One Random Morning, Everything Broke

Normal morning, mid-project, ran git push and got an error . Not a code error. Not a merge conflict. Just nothing fatal: unable to access. Couldn't even open github.com. Before I could figure out what was happening, my friend walked into my room with the exact same look I probably had on my face. We spent a solid few minutes just roasting our college admin the guy had no idea what GitHub even was, and had apparently decided it was a threat worth blocking. We'd literally just finished our Computer Networks semester. The timing was almost poetic.

Same Stuff, Different Icons

I'd been using AWS for a while EC2, VPC, security groups, the whole thing. Azure was sitting there with a student account I'd never touched and $100 in free credits collecting dust. Spun it up. Took me maybe ten minutes to stop second-guessing and just start — VNet is VPC, NSG is security groups, B1s VM is t2.micro. Different names, same mental model.

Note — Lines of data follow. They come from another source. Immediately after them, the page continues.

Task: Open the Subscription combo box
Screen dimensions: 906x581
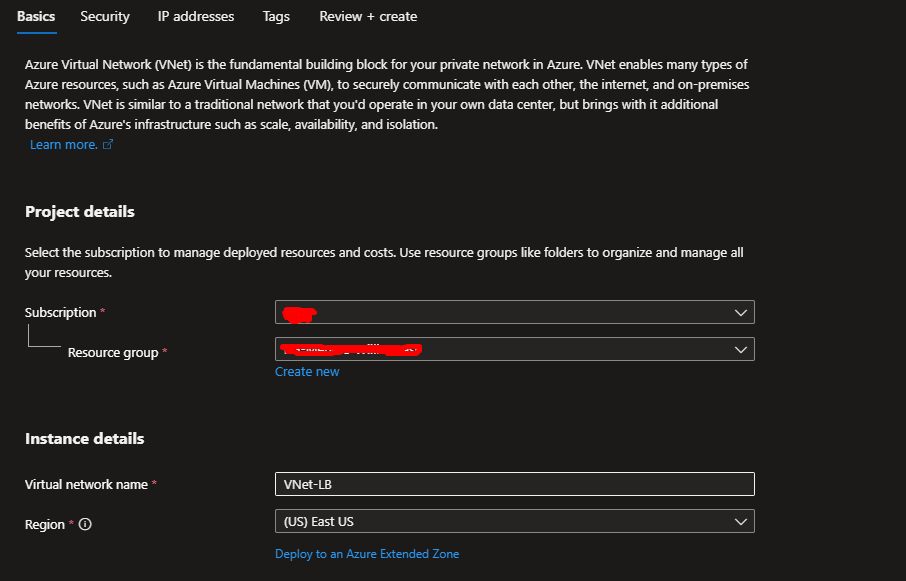Action: (x=514, y=313)
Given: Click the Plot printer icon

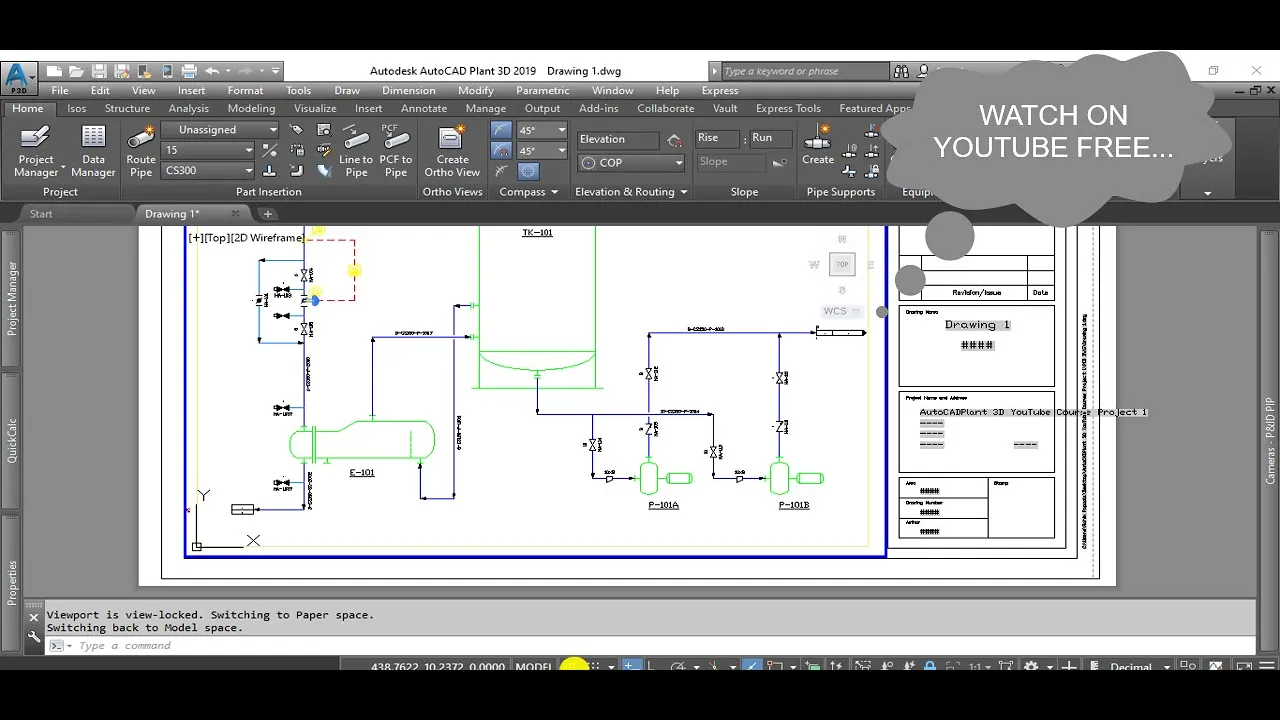Looking at the screenshot, I should 190,71.
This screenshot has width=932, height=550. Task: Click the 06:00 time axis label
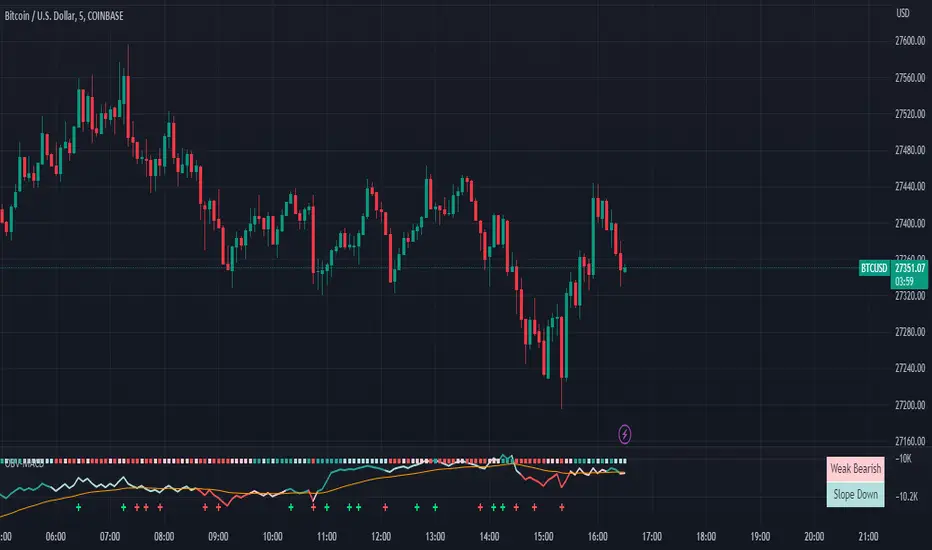[56, 536]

Cloud is cloud.

The plan was straightforward: spin up a VM in Central India, run StrongSwan on it, set up an IKEv2/IPSec tunnel, and route all my traffic through it. IKEv2 is baked into Windows and Android natively no client to install, no binary to trust. The college firewall would see encrypted noise going to some Azure IP and have no idea what's inside.

It never just works on the first try does it ?

Ubuntu 24.04 doesn't have a strongswan CLI command. It's just pki and ipsec directly. Spent some time staring at "command not found" before I checked what actually got installed.

Then the classic sudo command > /etc/file doesn't work. The redirect runs as your user, not root. You pipe through sudo tee instead. Fifteen minutes I'll never get back, but okay, lesson learned.

The one that actually took time: every cloud VM sits behind NAT. Your process binds to the private IP, but clients know only the public IP. StrongSwan has two separate fields for this left is where it binds, leftid is what it tells clients its identity is. Every tutorial I found online glossed over this entirely, probably written assuming bare metal. Put the public IP in left= and you get "no IKE config found" an error that looks like a routing issue but is just a config mismatch.

left=10.0.0.4           # bind here (private IP on the interface)
leftid=135.235.174.47   # tell clients I'm this (public IP)

Two lines. Again fifteen minutes to figure out.

Windows' IKEv2 client is also weirdly picky about cipher suites if you don't specify ike= and esp= explicitly, you get "proposals unacceptable" with zero indication of why. Threw in aes128-sha256-modp2048 and it connected immediately. Classic.

Four hours after the block went up, I was pushing code. Latency was up maybe 40ms on paper. Genuinely didn't notice it.

While the protest WhatsApp thread was still going I was already back to work.

Deleted the VM after I graduated no reason to keep paying for a problem that didn’t exist anymore.

The IP's in the screenshots, doesn't matter anymore..
I get shit done i may bitch about it but chaos is solved by the end of it lmao.